Dengan royalnya UEFA mengguyur klub partisipan Liga Champions, dari mana saja asal muasal revenue badan yang dipimpin Aleksander Ceferin tersebut.
Pertama tentu saja dari hak siar. Ini merupakan sumber dana utama UEFA. Broadcaster raksasa dari berbagai belahan dunia berlomba-lomba menyajikan aktor lapangan hijau di layar kaca.
Nominal hak siar sangat menggiurkan bagi UEFA dan juga klub yang bertanding di kompetisi ini. Dalam tulisannya, Champions League: The Economics Behind the European Cup, David Skilling mencatat pada siklus 2021-2024 UEFA membungkus kerja sama mencapai 2,3 miliar euro.
Selain guyuran dana dari hak siar serta hadiah uang, revenue klub partisipan juga datang dari sponsor dan iklan. Setali tiga uang, bagi pengiklan, Liga Champions merupakan panggung sempurna untuk meningkatkan brand awareness mereka.
Klub seperti Real Madrid, Barcelona, Manchester City, Bayern Munchen, atau PSG tampil mati-matian di Liga Champions, bukan sekadar ingin memeluk trofi tapi juga atas instruksi manajemen, lantaran jika tampil maksimal, brand-brand papan atas dunia, bakal dengan jor-joran mengucurkan dana sponsorship.
Sebagai contoh, PepsiCo yang sudah bekerja sama sejak 2025, terus memperbaharui partnership dengan UEFA. Terkini, perusahaan Amerika Serikat (AS) tersebut sudah mengikat deal dengan UEFA untuk periode 2024-2027.

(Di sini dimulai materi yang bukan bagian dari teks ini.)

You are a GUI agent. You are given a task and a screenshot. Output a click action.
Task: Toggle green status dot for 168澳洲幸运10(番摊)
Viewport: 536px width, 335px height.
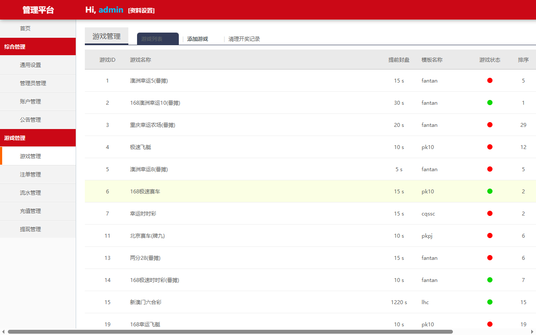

Kerja sama ini menampilkan Pepsi sebagai sponsor utama termasuk untuk sejumlah event prestisius Liga Champions, di antaranya Kick-Off Show jelang laga final, yang menampilkan penyanyi papan atas dunia.
Lalu ada pula Heineken. Perusahaan pembuat minuman beralkohol ini sudah sangat setia pada UEFA. Keduanya bergandengan tangan sejak 1994, dan baru saja memperbaharui kerja sama hingga 2027.